Das Folgende ist zu schmerzhaft. Ich will mich nicht daran erinnern.
Aber meine Gedanken sind unaufhaltsam und weil es so geschmerzt hat, kann ich mich noch genau daran erinnern, obwohl ich es bisher gut verdrängen konnte.

Ich merke ein schmerzhaftes Ziehen an meiner Kopfhaut. Sofort steigen mir Tränen in die Augen und ich bin verwirrt, was gerade passiert.
Ich werde an die Ecke des Zimmers geschleudert und sehe meinen Vater über mir.
Er schreit mich an und bevor ich nur ein Wort von dem, was er mir entgegen brüllt, verstehen kann, landet seine Hand auf meiner Wange und mein Kopf fliegt zur Seite.
Die ersten Tränen laufen mir über die pochende Wange, über die ich schützend meine Hand halte.

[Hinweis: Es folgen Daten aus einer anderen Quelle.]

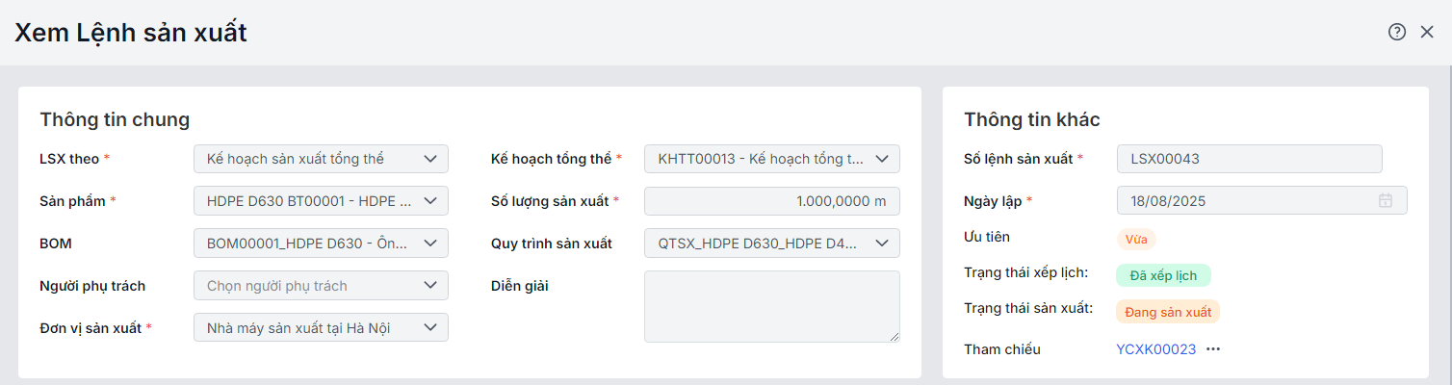Click the Vừa priority badge
The height and width of the screenshot is (385, 1452).
[1136, 239]
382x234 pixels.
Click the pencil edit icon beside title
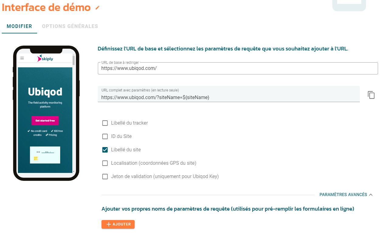pos(97,8)
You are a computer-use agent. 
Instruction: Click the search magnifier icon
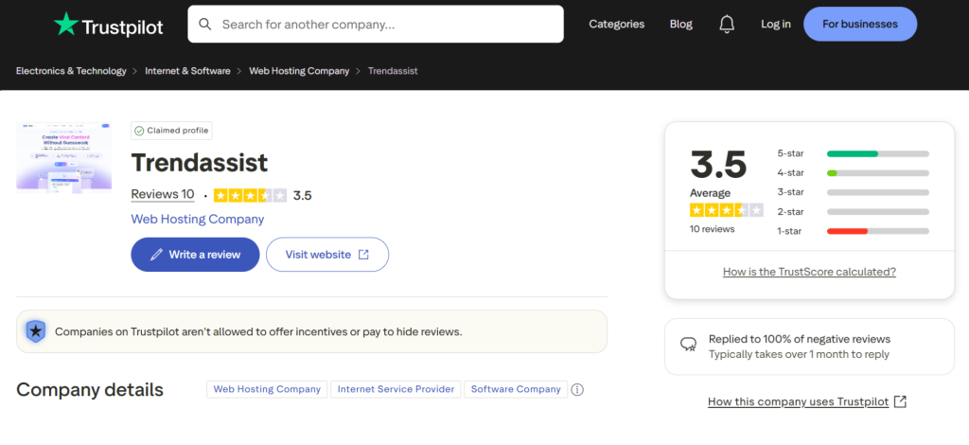[x=204, y=24]
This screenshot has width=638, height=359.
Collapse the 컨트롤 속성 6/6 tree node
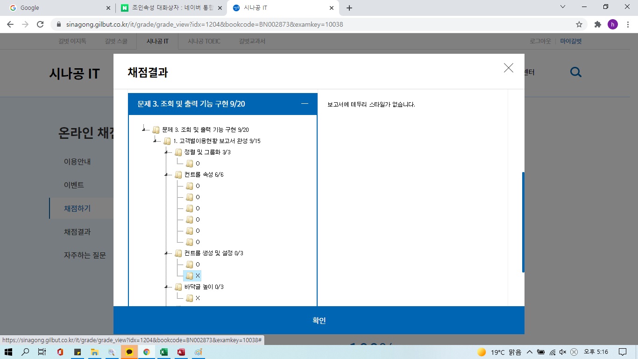pyautogui.click(x=166, y=175)
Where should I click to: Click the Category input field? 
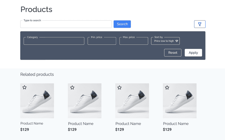[54, 41]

Und dann verstehe ich die Worte meines Vaters.
Es ist das Lied!
Das Lied, das ich gesummt habe.
Ich habe es wohl in der Schule gehört.
Ein Fehler von mir, denn natürlich hat mein Vater erkannt, dass es keines der zugelassenen Lieder unseres Rudels ist. Es ist ein menschliches Lied.
Absolut verboten.
Seine Hand umfasst meinen Arm und er zerrt mich schmerzhaft nach oben. Alles geschieht so schnell. Ich kann ihm nicht einmal hinterher laufen und werde einfach über den staubigen Boden gezerrt. An jeder Ecke und Kante stoße ich mich. Bekomme blaue Flecke, die man noch Tage später sehen wird und lande unsanft in dem Zimmer, das sich meine Schwester und ich teilen.
Mir wird verboten für den Rest des Tages zu sprechen.
Essen bekomme ich erst am Morgen, wenn ich unsere Rudelgesetze fehlerfrei aufsagen kann.
Und zur Schule darf ich auch erst zwei Wochen später, als man die blauen und grünen Flecke nicht mehr erkennen kann.